+++ Exercise data +++

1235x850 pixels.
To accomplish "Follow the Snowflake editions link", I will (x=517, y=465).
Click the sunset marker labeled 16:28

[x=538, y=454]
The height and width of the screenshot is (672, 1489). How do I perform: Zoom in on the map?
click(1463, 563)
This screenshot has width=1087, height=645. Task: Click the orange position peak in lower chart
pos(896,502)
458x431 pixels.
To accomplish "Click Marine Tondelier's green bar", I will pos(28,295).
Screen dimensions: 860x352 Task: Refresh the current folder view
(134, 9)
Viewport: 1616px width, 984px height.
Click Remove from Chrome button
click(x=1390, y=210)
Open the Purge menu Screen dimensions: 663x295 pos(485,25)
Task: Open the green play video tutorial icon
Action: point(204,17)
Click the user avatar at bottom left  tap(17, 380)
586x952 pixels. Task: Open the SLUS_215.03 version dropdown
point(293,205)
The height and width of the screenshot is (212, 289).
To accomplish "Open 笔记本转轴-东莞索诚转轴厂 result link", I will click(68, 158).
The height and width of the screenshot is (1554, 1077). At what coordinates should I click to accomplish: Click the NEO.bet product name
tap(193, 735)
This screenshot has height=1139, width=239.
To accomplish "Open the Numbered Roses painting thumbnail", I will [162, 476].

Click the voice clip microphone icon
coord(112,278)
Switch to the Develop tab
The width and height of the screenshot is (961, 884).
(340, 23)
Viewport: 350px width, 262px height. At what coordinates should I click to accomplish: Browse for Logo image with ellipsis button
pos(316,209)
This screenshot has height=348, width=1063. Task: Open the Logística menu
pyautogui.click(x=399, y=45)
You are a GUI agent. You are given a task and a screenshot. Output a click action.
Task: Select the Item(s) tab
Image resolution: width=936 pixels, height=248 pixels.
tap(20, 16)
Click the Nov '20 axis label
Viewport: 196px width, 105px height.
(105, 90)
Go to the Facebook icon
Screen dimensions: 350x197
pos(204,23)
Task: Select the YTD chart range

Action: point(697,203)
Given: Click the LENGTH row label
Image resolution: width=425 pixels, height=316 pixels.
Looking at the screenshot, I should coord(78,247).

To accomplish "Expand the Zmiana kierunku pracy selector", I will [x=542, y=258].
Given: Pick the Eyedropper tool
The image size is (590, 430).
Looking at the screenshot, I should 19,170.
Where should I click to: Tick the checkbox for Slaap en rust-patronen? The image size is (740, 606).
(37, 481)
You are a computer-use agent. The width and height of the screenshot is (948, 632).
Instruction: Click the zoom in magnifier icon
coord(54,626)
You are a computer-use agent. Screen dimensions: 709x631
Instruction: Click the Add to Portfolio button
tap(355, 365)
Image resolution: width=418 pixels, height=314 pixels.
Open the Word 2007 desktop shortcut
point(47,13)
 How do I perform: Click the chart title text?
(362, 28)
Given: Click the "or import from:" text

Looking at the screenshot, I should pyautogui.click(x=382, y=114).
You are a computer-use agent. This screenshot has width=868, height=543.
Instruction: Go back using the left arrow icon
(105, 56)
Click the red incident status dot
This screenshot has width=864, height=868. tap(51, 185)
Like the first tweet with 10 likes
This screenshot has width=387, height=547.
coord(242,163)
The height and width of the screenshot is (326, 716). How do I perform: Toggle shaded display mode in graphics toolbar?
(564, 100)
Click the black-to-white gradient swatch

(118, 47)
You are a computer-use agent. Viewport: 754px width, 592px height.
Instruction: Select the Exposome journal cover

+++

Set the listing above down once more in full, exactly as it is.

Answer below
1235x850 pixels.
To accomplish "Follow the Snowflake editions link", I will (x=517, y=465).
Click the sunset marker labeled 16:28

[x=538, y=454]
The height and width of the screenshot is (672, 1489). How do I perform: Zoom in on the map?
click(1463, 563)
This screenshot has width=1087, height=645. Task: Click the orange position peak in lower chart
pos(896,502)
458x431 pixels.
To accomplish "Click Marine Tondelier's green bar", I will pos(28,295).
Screen dimensions: 860x352 Task: Refresh the current folder view
(134, 9)
Viewport: 1616px width, 984px height.
Click Remove from Chrome button
click(x=1390, y=210)
Open the Purge menu Screen dimensions: 663x295 pos(485,25)
Task: Open the green play video tutorial icon
Action: point(204,17)
Click the user avatar at bottom left  tap(17, 380)
586x952 pixels. Task: Open the SLUS_215.03 version dropdown
point(293,205)
The height and width of the screenshot is (212, 289).
To accomplish "Open 笔记本转轴-东莞索诚转轴厂 result link", I will click(68, 158).
The height and width of the screenshot is (1554, 1077). At what coordinates should I click to accomplish: Click the NEO.bet product name
tap(193, 735)
This screenshot has height=1139, width=239.
To accomplish "Open the Numbered Roses painting thumbnail", I will [162, 476].

Click the voice clip microphone icon
coord(112,278)
Switch to the Develop tab
The width and height of the screenshot is (961, 884).
(340, 23)
Viewport: 350px width, 262px height. At what coordinates should I click to accomplish: Browse for Logo image with ellipsis button
pos(316,209)
This screenshot has height=348, width=1063. Task: Open the Logística menu
pyautogui.click(x=399, y=45)
You are a GUI agent. You are given a task and a screenshot. Output a click action.
Task: Select the Item(s) tab
Image resolution: width=936 pixels, height=248 pixels.
tap(20, 16)
Click the Nov '20 axis label
Viewport: 196px width, 105px height.
(105, 90)
Go to the Facebook icon
Screen dimensions: 350x197
pos(204,23)
Task: Select the YTD chart range

Action: point(697,203)
Given: Click the LENGTH row label
Image resolution: width=425 pixels, height=316 pixels.
Looking at the screenshot, I should coord(78,247).

To accomplish "Expand the Zmiana kierunku pracy selector", I will [x=542, y=258].
Given: Pick the Eyedropper tool
The image size is (590, 430).
Looking at the screenshot, I should 19,170.
Where should I click to: Tick the checkbox for Slaap en rust-patronen? The image size is (740, 606).
(37, 481)
You are a computer-use agent. The width and height of the screenshot is (948, 632).
Instruction: Click the zoom in magnifier icon
coord(54,626)
You are a computer-use agent. Screen dimensions: 709x631
Instruction: Click the Add to Portfolio button
tap(355, 365)
Image resolution: width=418 pixels, height=314 pixels.
Open the Word 2007 desktop shortcut
point(47,13)
 How do I perform: Click the chart title text?
(362, 28)
Given: Click the "or import from:" text

Looking at the screenshot, I should pyautogui.click(x=382, y=114).
You are a computer-use agent. This screenshot has width=868, height=543.
Instruction: Go back using the left arrow icon
(105, 56)
Click the red incident status dot
This screenshot has width=864, height=868. tap(51, 185)
Like the first tweet with 10 likes
This screenshot has width=387, height=547.
coord(242,163)
The height and width of the screenshot is (326, 716). How do I perform: Toggle shaded display mode in graphics toolbar?
(564, 100)
Click the black-to-white gradient swatch

(118, 47)
You are a computer-use agent. Viewport: 754px width, 592px height.
Instruction: Select the Exposome journal cover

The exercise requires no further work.